Tony’s hair still stood on end, the result of that other female’s attack. He was still wearing his dressing gown, now ripped beneath the right arm and hanging longer on one side than on the other. He kept his distance. “Will you listen to me without trying to kill me again?”
“I’ll listen. As for killing you, I dare say that will happen some morning soon at dawn.”
“God, Douglas, don’t talk like that! Damn, I didn’t mean it to happen, but it did.”
Hollis cleared his throat, saying gently, “Enough mea culpas, my lord. His Lordship is in need of facts. All this emotion is wearisome and not at all to the point.”
“I fell in love with Melissande the moment I saw her and she fell in love with me. I know all her faults, Douglas, faults you can’t begin to imagine, but I didn’t care. I understood her and I knew that I could handle her. We eloped. Upon our return to Claybourn Hall, the duke and I decided that I would wed Alexandra by proxy to you. She was willing and the duke was more than willing. Indeed, he had just heard his wastrel son had not only left England in the dark of night, he had also bequeathed his father a mountain of debts. The duke was frantic and thus agreed, for your settlement in addition to the one I made him would rescue him and his family from disgrace. Still, I wasn’t certain, Douglas, you must believe that, but there were so many good reasons for doing it, least of which Alexandra is lovely, she’s a lady, she’s not stupid, and you won’t have to go to London and start all over again to find another wife. You have one and she’s quite all right and here and you will get to know her and everything will be fine.
“Perhaps this angers you, perhaps you believe I did it just to try to placate you, perhaps everything I’m saying rings false to you, but I swear to you that I gave it great thought. I studied Alexandra thoroughly, and I swear she is worthy of you. She’s a good sort. She isn’t arrogant or vain. She’s kind and steady and loyal—”
“You make her sound like a damned horse, Tony. Or a panting hound. She isn’t Melissande!”
“No, lucky for you. Come, you saw how she defended you, her husband, nearly killing me! Truly, Douglas, you wouldn’t be pleased for long with Melissande for your wife.”
“Ha! You slippery sod, you make it sound as though you saved me from a fate worse than death. You want me to believe that you removed the plague from me and took it onto yourself, that you martyred yourself for me. You stole my wife, Tony! Damn you, it is too much, I have listened to your lame excuses and I—”

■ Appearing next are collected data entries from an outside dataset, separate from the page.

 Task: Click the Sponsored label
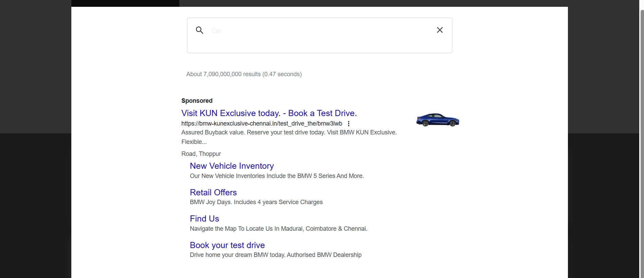coord(197,101)
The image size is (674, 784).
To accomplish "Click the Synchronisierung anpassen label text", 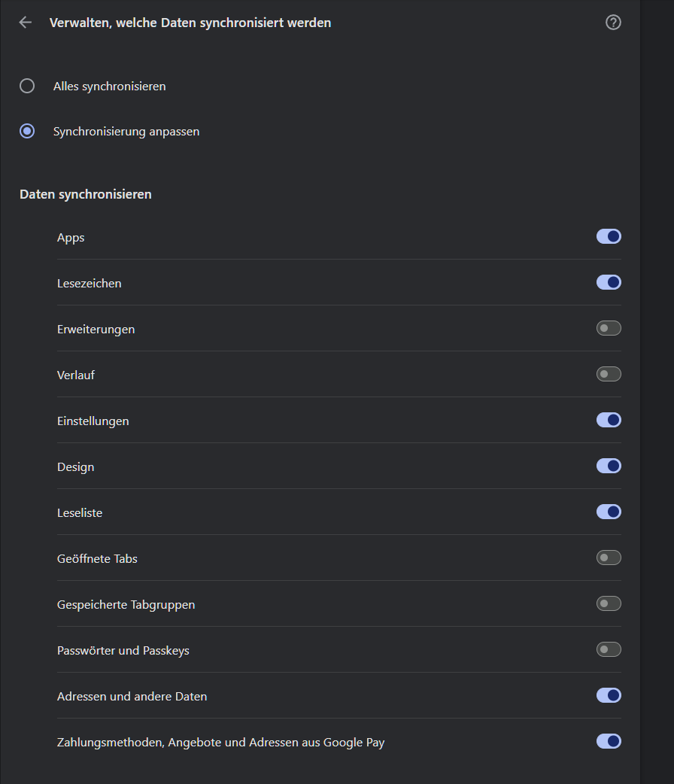I will pos(126,132).
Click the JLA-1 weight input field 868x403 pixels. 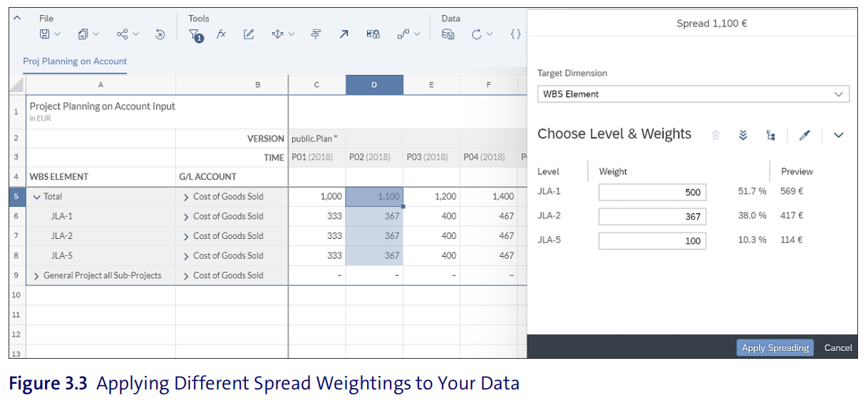pyautogui.click(x=652, y=192)
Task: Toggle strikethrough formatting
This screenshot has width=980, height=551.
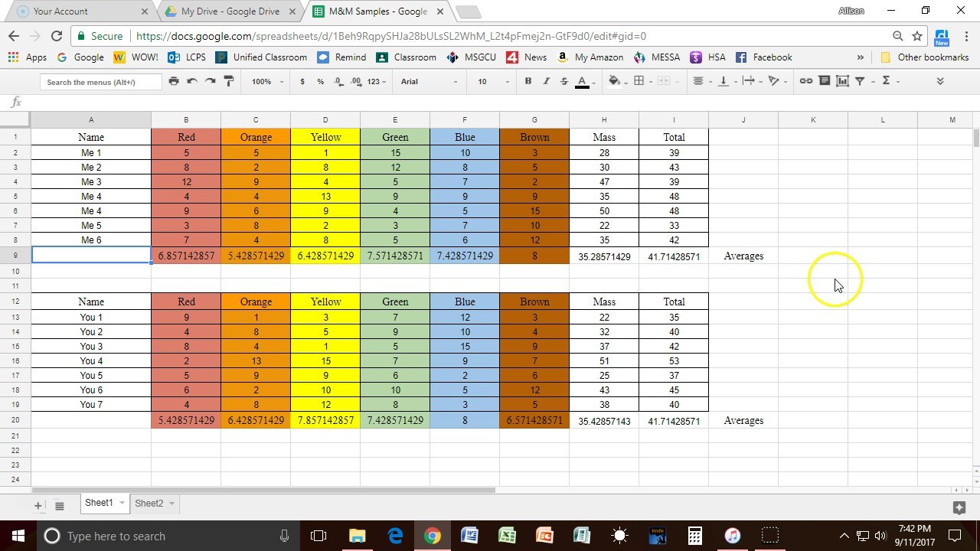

“My lord,” Hollis said softly, his hand once more on Douglas’s shoulder, “we must remain for the moment with the facts. Emotion is enervating and leads, evidently, to violence. I cannot allow more violence in Northcliffe.”
“Where is my sister? Where are Ryder and Tysen and my mother?”
“Master Ryder insisted they all leave Northcliffe until everything was sorted out. He is an intelligent young man. Once he understood what had happened, he had the family gone from here within two hours. They, ah, are staying presently in London, at the Sherbrooke town house.”
Lord, he’d very nearly taken Janine to the town house, but in the end, Lord Avery had seen to her lodgings. Douglas twisted about to look up at Hollis. “So, I’m alone in the house with this bloody wife thief?” Douglas rubbed his hands together and he smiled. “Excellent! That means I can kill him with no one the wiser, without Tysen preaching to me from his future pulpit, without Ryder laughing at me, without my sister and mother falling into a swoon.